-- REQUIREMENT --
Could you rewrite the records starting with the line that contains "Click the word Process in the title" and going on through the line that contains "Viewport: 725px width, 544px", putting "Window" in place of "Viewport" and changing nothing else? Leave the pictures out of your answer.

## START PROVIDED DATA

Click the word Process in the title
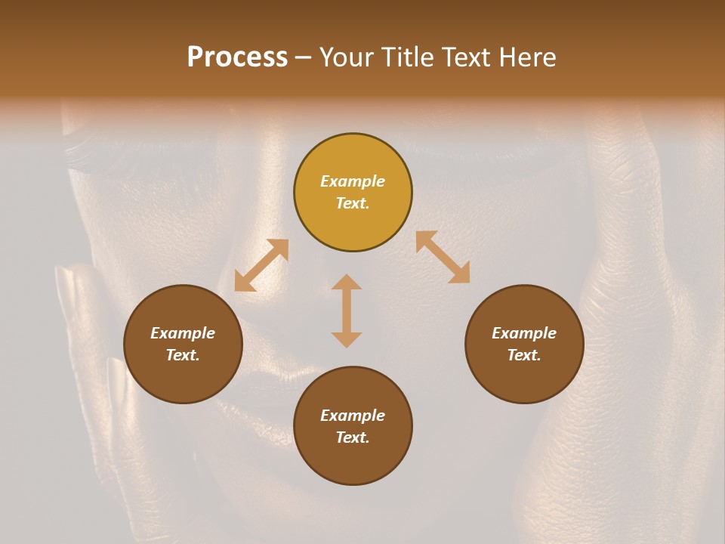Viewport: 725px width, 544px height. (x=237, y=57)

## END PROVIDED DATA
## START PROVIDED DATA

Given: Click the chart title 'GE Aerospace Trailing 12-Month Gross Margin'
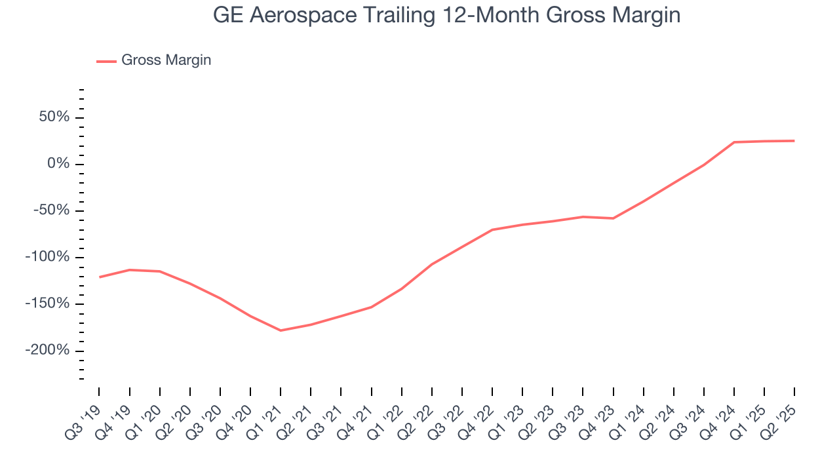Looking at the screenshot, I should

## END PROVIDED DATA
## START PROVIDED DATA

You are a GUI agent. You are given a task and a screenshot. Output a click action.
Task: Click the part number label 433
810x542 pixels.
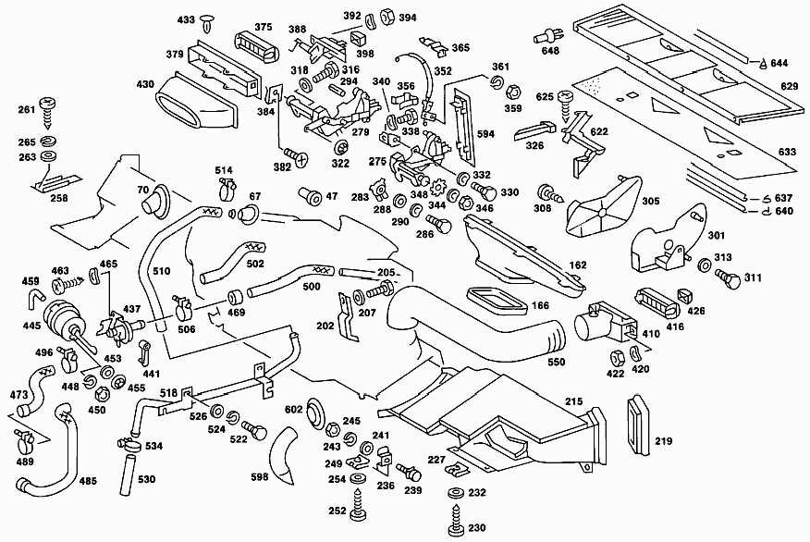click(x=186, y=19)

## END PROVIDED DATA

-- EXERCISE SOLUTION --
Click the word Process in the title
Window: 725px width, 544px height. (x=237, y=57)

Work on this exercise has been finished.